> Given task: Copy out every item below word for word, keeping each line unchanged.
==== Data entries
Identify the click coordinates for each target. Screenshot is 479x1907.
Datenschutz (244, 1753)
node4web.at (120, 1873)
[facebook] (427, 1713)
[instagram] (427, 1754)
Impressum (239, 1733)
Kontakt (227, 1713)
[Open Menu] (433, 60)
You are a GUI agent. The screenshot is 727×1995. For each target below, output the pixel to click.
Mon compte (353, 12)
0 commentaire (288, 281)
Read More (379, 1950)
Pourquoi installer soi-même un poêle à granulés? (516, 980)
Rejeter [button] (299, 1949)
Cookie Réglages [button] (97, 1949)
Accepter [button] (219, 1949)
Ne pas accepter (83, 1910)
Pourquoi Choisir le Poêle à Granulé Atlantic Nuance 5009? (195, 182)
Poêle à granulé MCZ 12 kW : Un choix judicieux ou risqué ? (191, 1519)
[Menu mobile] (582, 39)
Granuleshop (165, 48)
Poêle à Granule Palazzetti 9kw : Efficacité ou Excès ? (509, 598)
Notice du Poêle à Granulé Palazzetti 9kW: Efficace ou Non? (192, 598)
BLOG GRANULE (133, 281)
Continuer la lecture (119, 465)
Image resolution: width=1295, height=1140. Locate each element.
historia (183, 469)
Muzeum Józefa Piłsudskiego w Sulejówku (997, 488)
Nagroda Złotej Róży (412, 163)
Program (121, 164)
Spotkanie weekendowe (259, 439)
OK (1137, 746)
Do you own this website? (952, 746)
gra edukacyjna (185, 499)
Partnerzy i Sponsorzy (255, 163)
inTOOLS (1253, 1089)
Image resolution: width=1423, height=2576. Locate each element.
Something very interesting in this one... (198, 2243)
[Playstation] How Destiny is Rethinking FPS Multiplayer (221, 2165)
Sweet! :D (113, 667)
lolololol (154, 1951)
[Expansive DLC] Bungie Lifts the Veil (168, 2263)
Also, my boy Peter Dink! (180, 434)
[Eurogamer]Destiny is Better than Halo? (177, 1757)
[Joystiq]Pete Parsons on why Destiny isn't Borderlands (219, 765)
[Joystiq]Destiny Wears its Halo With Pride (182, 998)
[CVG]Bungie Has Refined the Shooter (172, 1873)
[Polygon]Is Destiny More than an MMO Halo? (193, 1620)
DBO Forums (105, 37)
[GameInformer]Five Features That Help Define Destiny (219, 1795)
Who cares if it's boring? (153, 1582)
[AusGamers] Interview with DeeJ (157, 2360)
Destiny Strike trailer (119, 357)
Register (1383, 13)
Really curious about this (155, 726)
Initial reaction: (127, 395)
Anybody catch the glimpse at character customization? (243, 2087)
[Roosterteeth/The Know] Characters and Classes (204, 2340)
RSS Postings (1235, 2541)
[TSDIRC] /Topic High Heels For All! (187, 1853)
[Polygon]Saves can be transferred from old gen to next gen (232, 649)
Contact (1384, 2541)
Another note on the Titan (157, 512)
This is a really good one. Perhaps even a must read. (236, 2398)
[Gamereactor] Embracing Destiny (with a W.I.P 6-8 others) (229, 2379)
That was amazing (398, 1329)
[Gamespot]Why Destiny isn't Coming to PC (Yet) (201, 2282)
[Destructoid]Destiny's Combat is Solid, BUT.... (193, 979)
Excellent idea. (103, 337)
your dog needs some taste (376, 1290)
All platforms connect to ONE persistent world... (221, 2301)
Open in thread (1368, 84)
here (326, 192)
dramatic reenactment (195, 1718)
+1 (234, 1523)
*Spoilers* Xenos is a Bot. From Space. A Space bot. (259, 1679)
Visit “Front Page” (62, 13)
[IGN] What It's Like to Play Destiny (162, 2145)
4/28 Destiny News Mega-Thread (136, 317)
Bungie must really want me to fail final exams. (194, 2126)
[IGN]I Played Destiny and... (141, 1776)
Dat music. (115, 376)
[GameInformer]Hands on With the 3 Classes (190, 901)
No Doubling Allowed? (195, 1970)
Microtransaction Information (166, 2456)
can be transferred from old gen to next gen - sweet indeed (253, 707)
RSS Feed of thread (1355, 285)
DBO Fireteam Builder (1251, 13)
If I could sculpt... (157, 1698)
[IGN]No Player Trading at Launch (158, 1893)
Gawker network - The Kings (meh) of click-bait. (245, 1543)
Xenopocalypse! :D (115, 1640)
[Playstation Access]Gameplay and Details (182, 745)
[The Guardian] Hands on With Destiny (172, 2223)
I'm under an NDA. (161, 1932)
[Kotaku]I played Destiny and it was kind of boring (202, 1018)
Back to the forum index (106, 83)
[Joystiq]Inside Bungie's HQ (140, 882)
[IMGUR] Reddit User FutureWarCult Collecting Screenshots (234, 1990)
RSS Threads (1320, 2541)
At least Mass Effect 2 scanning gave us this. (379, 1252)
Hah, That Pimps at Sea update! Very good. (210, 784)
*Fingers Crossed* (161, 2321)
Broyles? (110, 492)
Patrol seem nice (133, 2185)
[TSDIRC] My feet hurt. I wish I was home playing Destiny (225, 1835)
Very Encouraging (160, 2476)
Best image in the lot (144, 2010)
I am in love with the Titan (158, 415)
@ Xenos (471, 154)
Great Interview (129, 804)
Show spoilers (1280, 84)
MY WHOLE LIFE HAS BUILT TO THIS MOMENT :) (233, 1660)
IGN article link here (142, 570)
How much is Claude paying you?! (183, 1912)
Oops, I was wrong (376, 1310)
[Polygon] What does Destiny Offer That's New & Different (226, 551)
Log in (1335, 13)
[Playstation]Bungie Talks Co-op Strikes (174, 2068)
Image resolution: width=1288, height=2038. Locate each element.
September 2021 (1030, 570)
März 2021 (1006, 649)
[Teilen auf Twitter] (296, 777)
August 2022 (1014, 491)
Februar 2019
========
> Finished task:
Identify the click coordinates for each target. Screenshot is 479x1907.
Datenschutz (244, 1753)
node4web.at (120, 1873)
[facebook] (427, 1713)
[instagram] (427, 1754)
Impressum (239, 1733)
Kontakt (227, 1713)
[Open Menu] (433, 60)
You are a GUI agent. The screenshot is 727×1995. For each target below, output the pixel to click.
Mon compte (353, 12)
0 commentaire (288, 281)
Read More (379, 1950)
Pourquoi installer soi-même un poêle à granulés? (516, 980)
Rejeter [button] (299, 1949)
Cookie Réglages [button] (97, 1949)
Accepter [button] (219, 1949)
Ne pas accepter (83, 1910)
Pourquoi Choisir le Poêle à Granulé Atlantic Nuance 5009? (195, 182)
Poêle à granulé MCZ 12 kW : Un choix judicieux ou risqué ? (191, 1519)
[Menu mobile] (582, 39)
Granuleshop (165, 48)
Poêle à Granule Palazzetti 9kw : Efficacité ou Excès ? (509, 598)
Notice du Poêle à Granulé Palazzetti 9kW: Efficace ou Non? (192, 598)
BLOG GRANULE (133, 281)
Continuer la lecture (119, 465)
Image resolution: width=1295, height=1140. Locate each element.
historia (183, 469)
Muzeum Józefa Piłsudskiego w Sulejówku (997, 488)
Nagroda Złotej Róży (412, 163)
Program (121, 164)
Spotkanie weekendowe (259, 439)
OK (1137, 746)
Do you own this website? (952, 746)
gra edukacyjna (185, 499)
Partnerzy i Sponsorzy (255, 163)
inTOOLS (1253, 1089)
Image resolution: width=1423, height=2576. Locate each element.
Something very interesting in this one... (198, 2243)
[Playstation] How Destiny is Rethinking FPS Multiplayer (221, 2165)
Sweet! :D (113, 667)
lolololol (154, 1951)
[Expansive DLC] Bungie Lifts the Veil (168, 2263)
Also, my boy Peter Dink! (180, 434)
[Eurogamer]Destiny is Better than Halo? (177, 1757)
[Joystiq]Pete Parsons on why Destiny isn't Borderlands (219, 765)
[Joystiq]Destiny Wears its Halo With Pride (182, 998)
[CVG]Bungie Has Refined the Shooter (172, 1873)
[Polygon]Is Destiny More than an MMO Halo? (193, 1620)
DBO Forums (105, 37)
[GameInformer]Five Features That Help Define Destiny (219, 1795)
Who cares if it's boring? (153, 1582)
[AusGamers] Interview with DeeJ (157, 2360)
Destiny Strike trailer (119, 357)
Register (1383, 13)
Really curious about this (155, 726)
Initial reaction: (127, 395)
Anybody catch the glimpse at character customization? (243, 2087)
[Roosterteeth/The Know] Characters and Classes (204, 2340)
RSS Postings (1235, 2541)
[TSDIRC] /Topic High Heels For All! (187, 1853)
[Polygon]Saves can be transferred from old gen to next gen (232, 649)
Contact (1384, 2541)
Another note on the Titan (157, 512)
This is a really good one. Perhaps even a must read. (236, 2398)
[Gamereactor] Embracing Destiny (with a W.I.P 6-8 others) (229, 2379)
That was amazing (398, 1329)
[Gamespot]Why Destiny isn't Coming to PC (Yet) (201, 2282)
[Destructoid]Destiny's Combat is Solid, BUT.... (193, 979)
Excellent idea. (103, 337)
your dog needs some taste (376, 1290)
All platforms connect to ONE persistent world... (221, 2301)
Open in thread (1368, 84)
here (326, 192)
dramatic reenactment (195, 1718)
+1 (234, 1523)
*Spoilers* Xenos is a Bot. From Space. A Space bot. (259, 1679)
Visit “Front Page” (62, 13)
[IGN] What It's Like to Play Destiny (162, 2145)
4/28 Destiny News Mega-Thread (136, 317)
Bungie must really want me to fail final exams. (194, 2126)
[IGN]I Played Destiny and... (141, 1776)
Dat music. (115, 376)
[GameInformer]Hands on With the 3 Classes (190, 901)
No Doubling Allowed? (195, 1970)
Microtransaction Information (166, 2456)
can be transferred from old gen to next gen - sweet indeed (253, 707)
RSS Feed of thread (1355, 285)
DBO Fireteam Builder (1251, 13)
If I could sculpt... (157, 1698)
[IGN]No Player Trading at Launch (158, 1893)
Gawker network - The Kings (meh) of click-bait. (245, 1543)
Xenopocalypse! :D (115, 1640)
[Playstation Access]Gameplay and Details (182, 745)
[The Guardian] Hands on With Destiny (172, 2223)
I'm under an NDA. (161, 1932)
[Kotaku]I played Destiny and it was kind of boring (202, 1018)
Back to the forum index (106, 83)
[Joystiq]Inside Bungie's HQ (140, 882)
[IMGUR] Reddit User FutureWarCult Collecting Screenshots (234, 1990)
RSS Threads (1320, 2541)
At least Mass Effect 2 scanning gave us this. (379, 1252)
Hah, That Pimps at Sea update! Very good. (210, 784)
*Fingers Crossed* (161, 2321)
Broyles? (110, 492)
Patrol seem nice (133, 2185)
[TSDIRC] My feet hurt. I wish I was home playing Destiny (225, 1835)
Very Encouraging (160, 2476)
Best image in the lot (144, 2010)
I am in love with the Titan (158, 415)
@ Xenos (471, 154)
Great Interview (129, 804)
Show spoilers (1280, 84)
MY WHOLE LIFE HAS BUILT TO THIS MOMENT :) (233, 1660)
IGN article link here (142, 570)
How much is Claude paying you?! (183, 1912)
Oops, I was wrong (376, 1310)
[Polygon] What does Destiny Offer That's New & Different (226, 551)
Log in (1335, 13)
[Playstation]Bungie Talks Co-op Strikes (174, 2068)
Image resolution: width=1288, height=2038. Locate each element.
September 2021 (1030, 570)
März 2021 (1006, 649)
[Teilen auf Twitter] (296, 777)
August 2022 (1014, 491)
Februar 2019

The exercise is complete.